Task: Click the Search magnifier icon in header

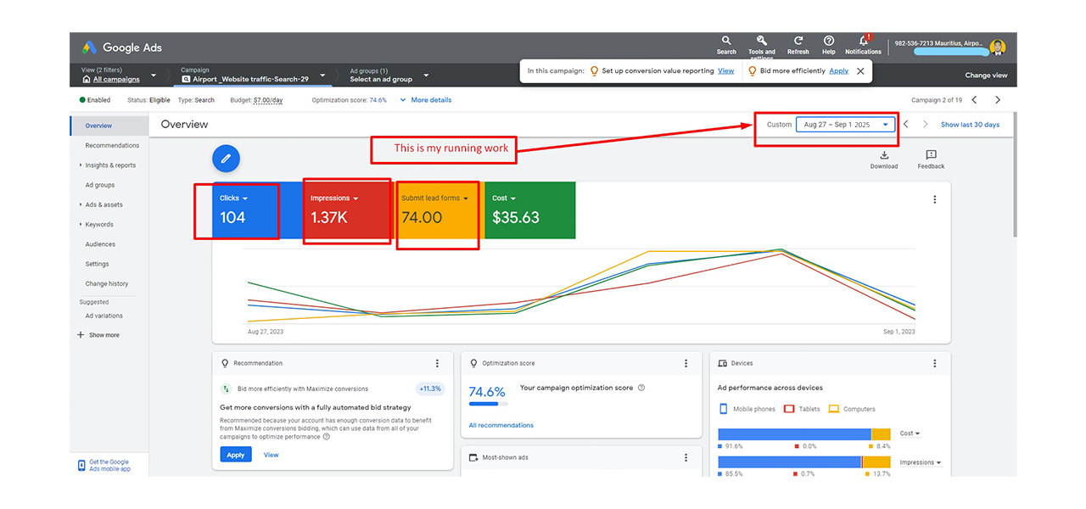Action: point(726,41)
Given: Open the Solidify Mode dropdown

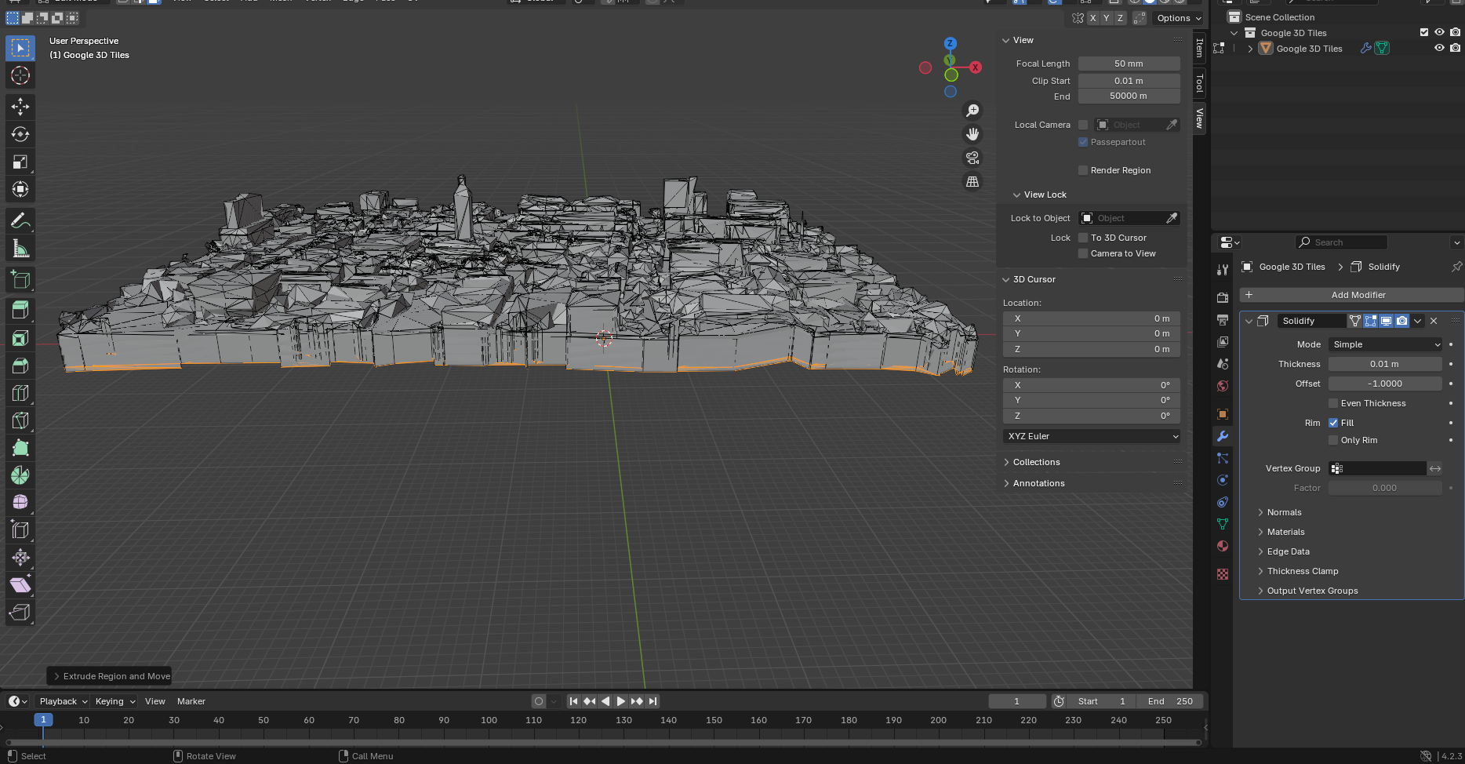Looking at the screenshot, I should click(1385, 344).
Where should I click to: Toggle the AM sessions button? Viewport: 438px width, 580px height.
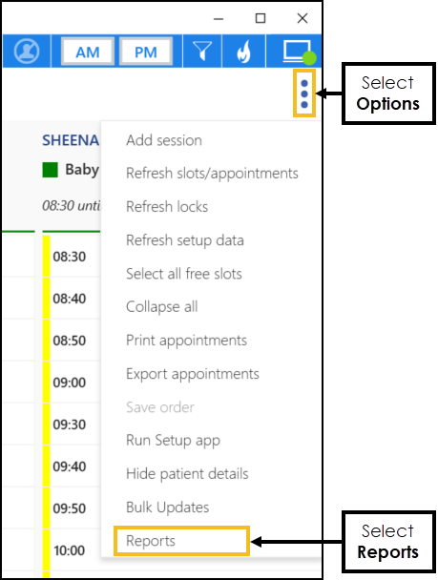click(x=88, y=52)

* * * *

### Directions for this task
No pictures belong in the copy; quote exactly the lines from the line containing "Where should I" through the final line of the material, both ends included.

### Answer below
Where should I click to: Toggle the AM sessions button? Viewport: 438px width, 580px height.
click(x=88, y=52)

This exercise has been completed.